Q3. Why should straight people support LGBTQ rights?
I'm not gay but I've always been a supporter of LGBT+ rights and not a closet supporter either. I genuinely believe that ALL people deserve equal rights regardless of their race, gender, religion or sexuality. Do you really think hate crimes or terror will change people's mind and soul? Terror doesn't change people from gay to straight, it just hurts innocent people. Why is it so difficult for people to understand that?
So when we have a portion of our population, and a significant portion (approx 2.5 million Indians) who are homosexual, ask to be legally recognised and be able to marry the person they love, just like everyone else, then of course I support them and I feel they deserve all the rights that the law has selfishly bestowed on its heterosexual citizens. And to be honest, I have yet to hear a single rational argument for why our law does not support equal rights for all.
Q4. Who is your role model as a LGBTQ activist?
It would definitely be Harvey Milk. I mean how can one support LGBT+ rights and not admire the notable efforts of THE most prominent LGBT activist in history. Before Milk, the idea of an openly gay elected official was unlikely, if not unthinkable. He refused to stay in the closet and encouraged others to come out and be themselves, at a time when homophobia was rampant. That in itself is so amazing!
I'm also a big admirer of Audre Lorde who had a strong, independent voice that spoke against any kind of injustice she saw and encouraged others to do the same. She spoke out against sexism, racism, homophobia, classism, ageism, any kind of injustice- you name it, she's fought for it. "I am not free while any woman is unfree, even when her shackles are very different from my own."- this particular quote by Audre Lorde is one of my favourites and always fills me up with so many emotions.
Today, there are not only LGBT+ people who are fighting for their rights across the globe but also straight allies have come out in support of equal rights for all. Like Anna Wintour who has so fiercely stood for LGBT+ rights, from doing tv appearances showing her support towards same-sex marriages to writing about the issue in her monthly editor's letters, she has not hesitated to champion a cause so evidently dear to her. Our very own Congress politician and former diplomat, Shashi Tharoor has not shied away from showing his support for our LGBT+ community and is one of the most prominent voices against Sec 377 of the Indian penal code.
Millennial activists like Ellen Page, Dan Savage, Laverne Cox, Lady Gaga, Ellen Degeneres, Janet Mock and many more are not only empowering young people every day but have also made important contributions to the society through their work and art.
Q5. If you had to explain in the simplest of terms as to why India/world needs equal rights & opportunities for LGBTQ, how would you do it?
People don't seem to realise that LGBTQIA rights are at essentially human rights. And denying human rights to certain humans due to their preferences is just unfair. That's as simple as it can get.
Q6. What word of advice would you like to give to LGBTQ youth who are reading this interview?
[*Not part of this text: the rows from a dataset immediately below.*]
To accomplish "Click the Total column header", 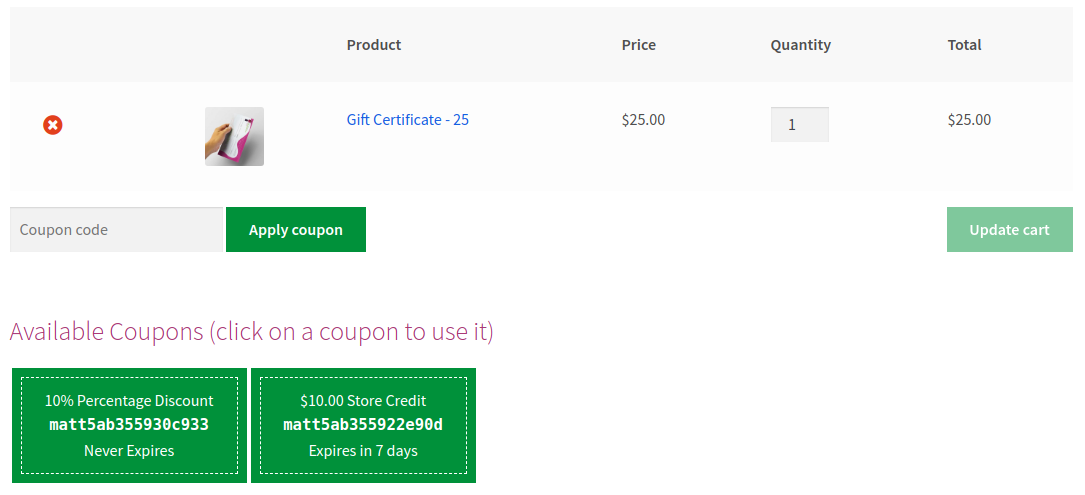I will [965, 45].
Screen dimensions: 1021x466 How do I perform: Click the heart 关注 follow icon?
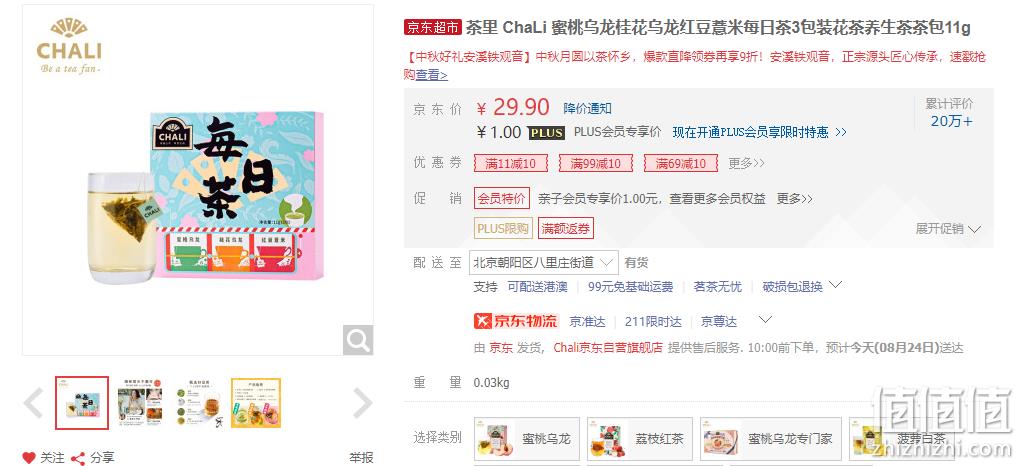29,458
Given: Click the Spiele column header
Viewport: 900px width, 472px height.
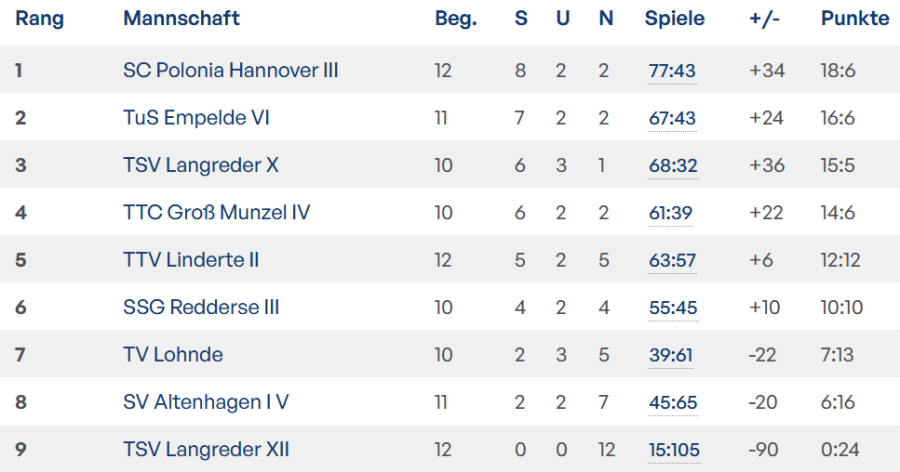Looking at the screenshot, I should (x=674, y=19).
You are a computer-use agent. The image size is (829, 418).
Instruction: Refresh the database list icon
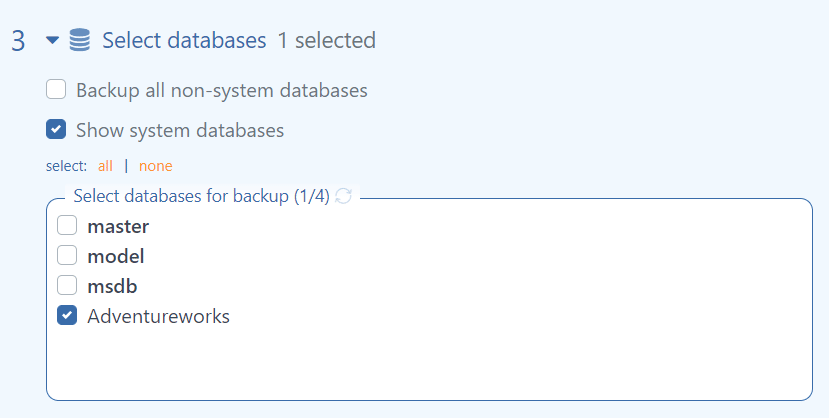[344, 196]
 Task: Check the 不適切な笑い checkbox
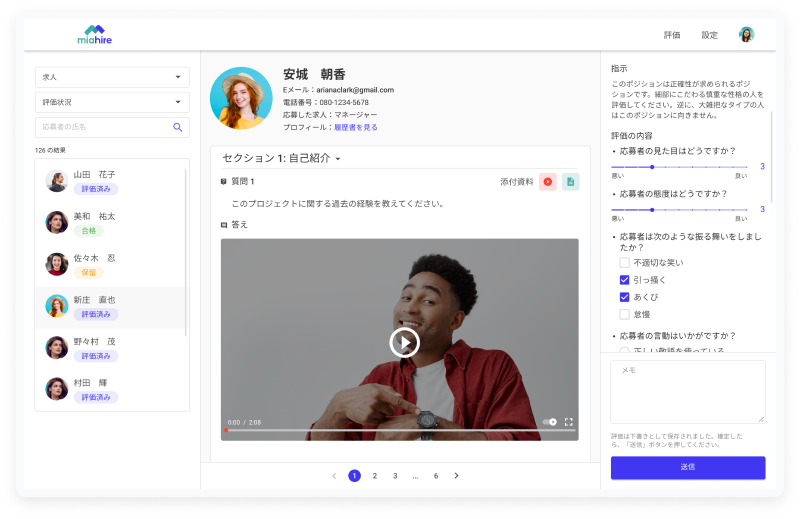pyautogui.click(x=624, y=263)
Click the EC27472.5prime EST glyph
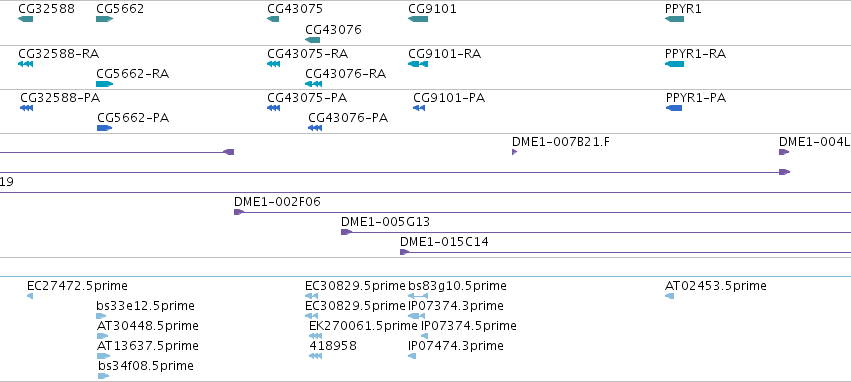851x382 pixels. [x=30, y=296]
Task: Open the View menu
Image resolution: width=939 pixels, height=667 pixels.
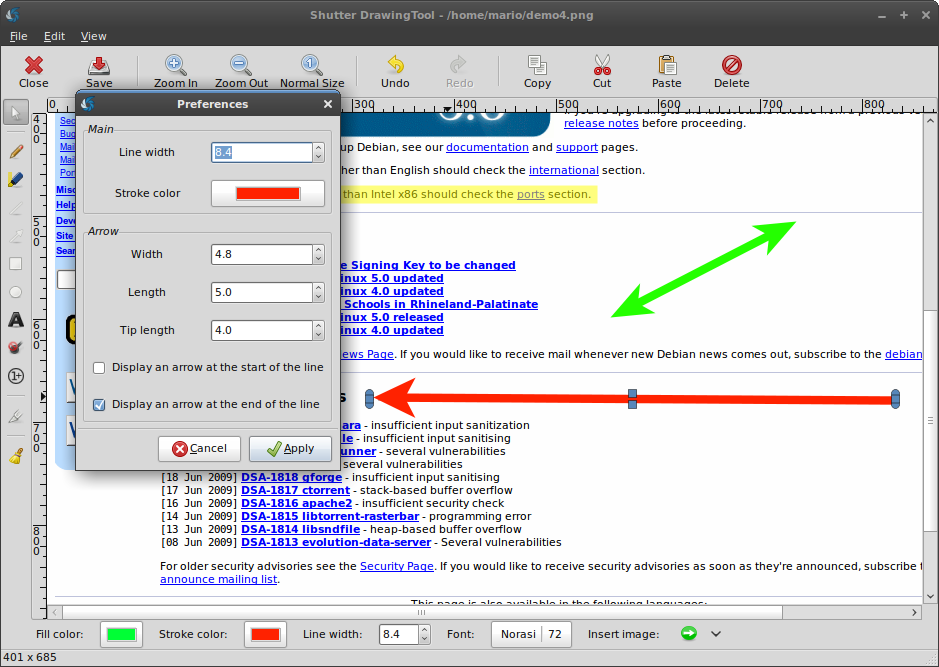Action: (93, 36)
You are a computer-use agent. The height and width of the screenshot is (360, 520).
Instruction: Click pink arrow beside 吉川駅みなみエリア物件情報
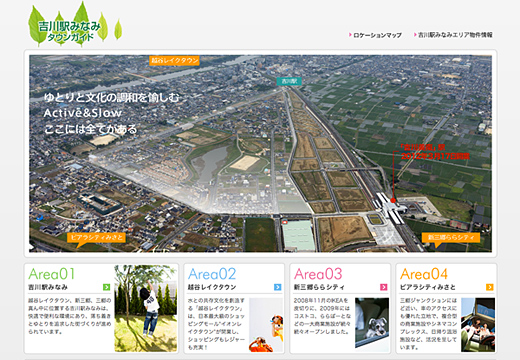pyautogui.click(x=415, y=35)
I know the world is a tough place for you. You're, perhaps, in the most confusing phase of your life but never lose hope.
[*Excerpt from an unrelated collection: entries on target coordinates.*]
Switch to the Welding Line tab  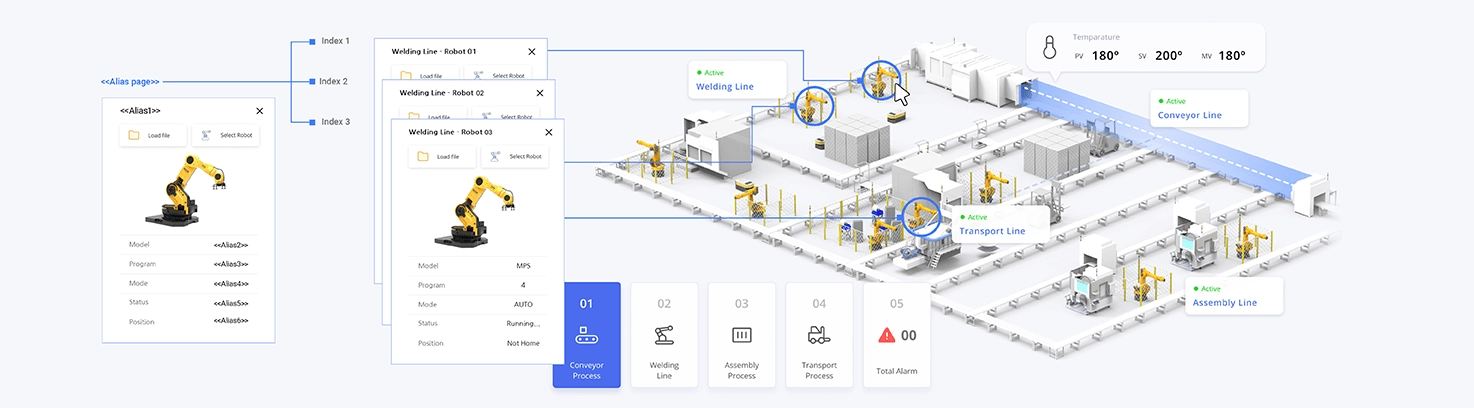tap(664, 335)
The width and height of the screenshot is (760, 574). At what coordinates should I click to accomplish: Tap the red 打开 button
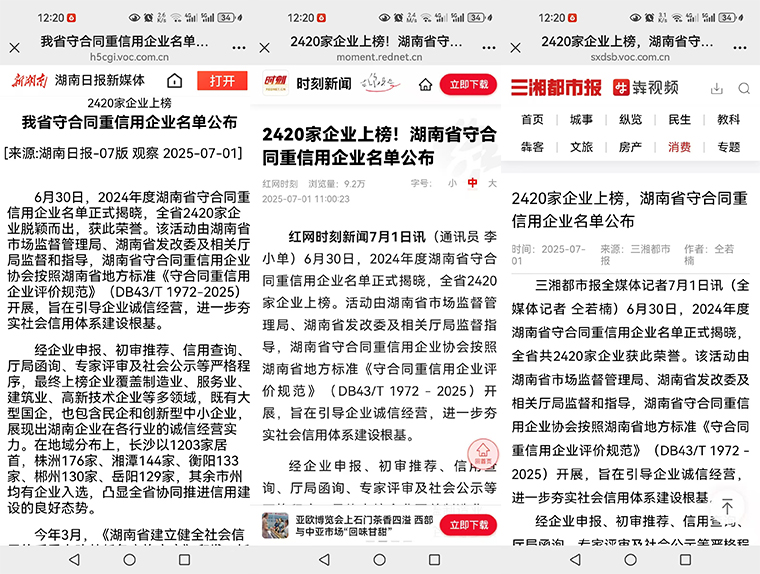[222, 81]
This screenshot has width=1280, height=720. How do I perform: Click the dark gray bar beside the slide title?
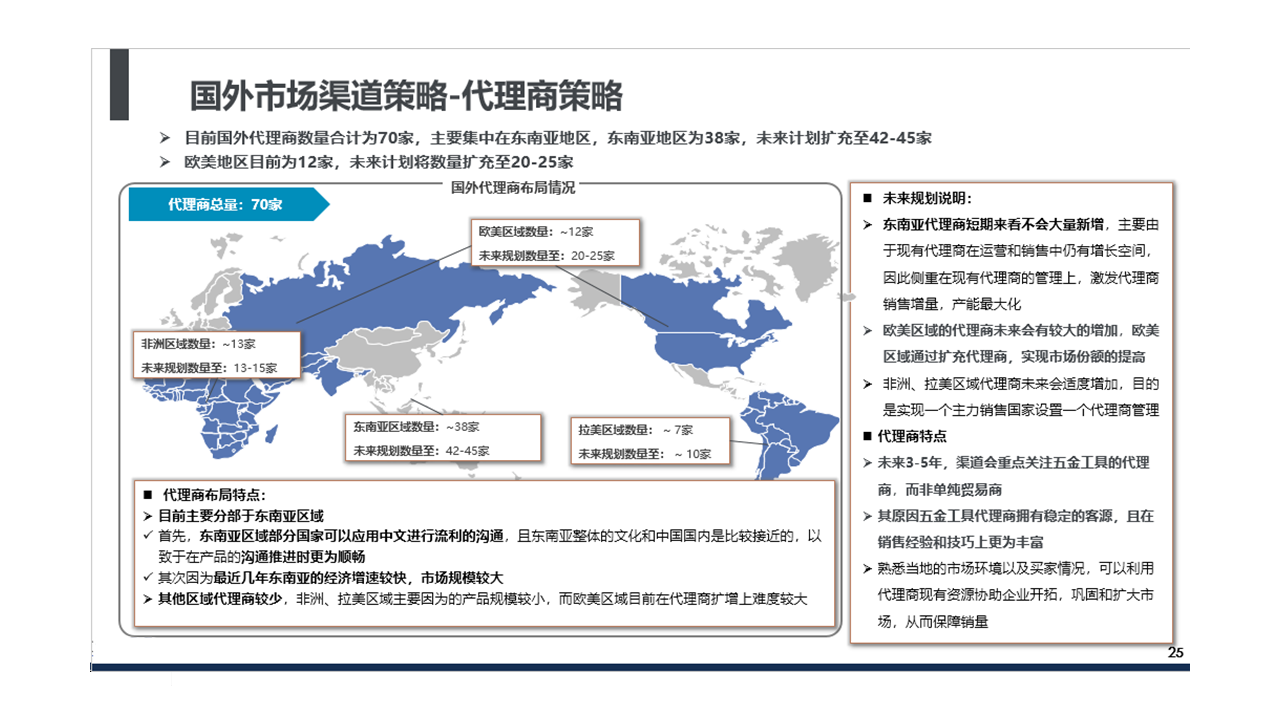click(119, 84)
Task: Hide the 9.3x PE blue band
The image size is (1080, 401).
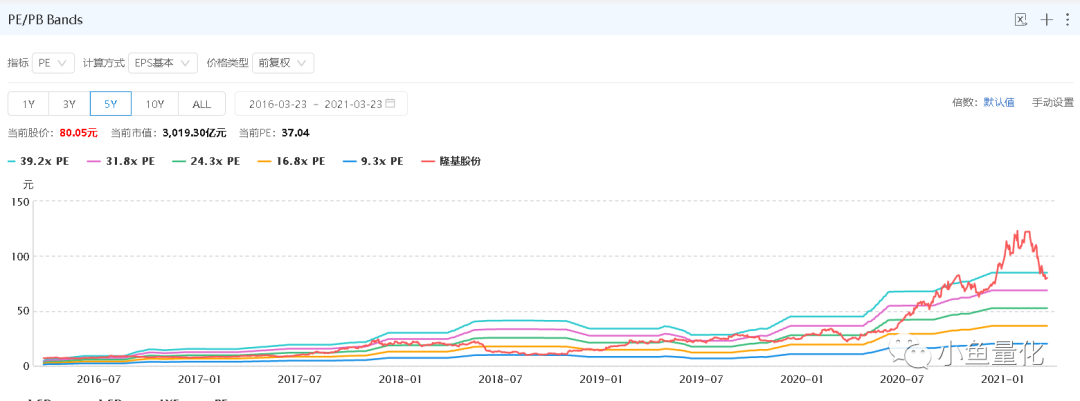Action: (373, 161)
Being LGBTQIA is a normal and healthy way to be. It's one more part of who you are - like being tall or short, or black or white. Always remember, you're not alone. There are tens of thousands of people who feel the way you feel and there are hundreds of thousands more who are ready to fight for your rights and liberty. So be fearless and own your personality, because you're truly beautiful, just the way you are.
Q7. One relationship lesson you learned from the LGBTQ.
Never take your right to love and marriage for granted.
Q8. What's your vision with this platform?
Fifty Shades of Gay Campaign represents a force of more than 3 million readers and supporters worldwide. As one of the largest national lesbian, gay, bisexual, transgender and queer civil rights campaign, FSOG envisions a world where LGBTQ people are ensured of their basic equal rights, and can be open, honest and safe at home, at work and in the community.